On Tuesday, November 11at 7:30pm, a UB faculty recital at Slee Hall will feature violist Virginia Barron, cellist Jonathan Golove, pianist Eric Huebner, clarinetist Jean Kopperud, and violinist Yuki Numata in an evening of chamber music by Johannes Brahms.

Brahms composed the Sonata No.1 for Cello and Piano in E Minor, Op. 38 in homage to J. S. Bach, using a pair of themes from Bach’s Art of the Fugue, with the composer specifying in the score that the piano “should be a partner—often a leading, often a watchful and considerate partner—but it should under no circumstances assume a purely accompanying role.” Inspired by the playing of clarinetist Richard Mühlfeld, Brahms composed four chamber works late in his life featuring the clarinet, all of which quickly became repertoire standards, including the much-loved Trio for Clarinet, Cello, and Piano in A Minor, Op. 114. While he was still a young man, Brahms composed his Piano Quartet No.1 in G Minor, Op. 25 for Clara Schumann, who premiered the work in Hamburg in 1861, ensuring its quick acceptance into the standard repertoire.

Buffalo Chamber Players at Buffalo State

The brand new, 194-seat Louis P. Ciminelli Recital Hall in Rockwell Hall on the Buffalo State Elmwood Avenue Campus opened just this past Sunday with a ribbon-cutting concert that featured BPO music director JoAnn Falletta playing guitar, along with her husband, clarinetist Robert Alemany, and the members of the Clara String Quartet.

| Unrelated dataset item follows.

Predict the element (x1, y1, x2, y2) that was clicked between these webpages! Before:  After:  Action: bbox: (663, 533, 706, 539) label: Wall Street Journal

On Wednesday, November 14 at 7:30pm, the Buffalo Chamber Players under artistic director BPO violist Janz Castelo leave their usual home in the Buffalo Seminary to perform in the new hall. Their wide-ranging program features a pair of early Baroque-era rarities by Heinrich Ignaz Franz Biber, his Serenada for Strings, Voice, and Continuo and his Sonata VII from Fidicinium Sacro Profanum, along with Mozart’s Quintet for Piano and Winds in E Flat, K. 452 and Prokofiev’s Quintet in G Minor, Op. 39, scored for oboe, clarinet, violin, viola, and double bass, a work based on music originally composed for a 1924 Parisian ballet.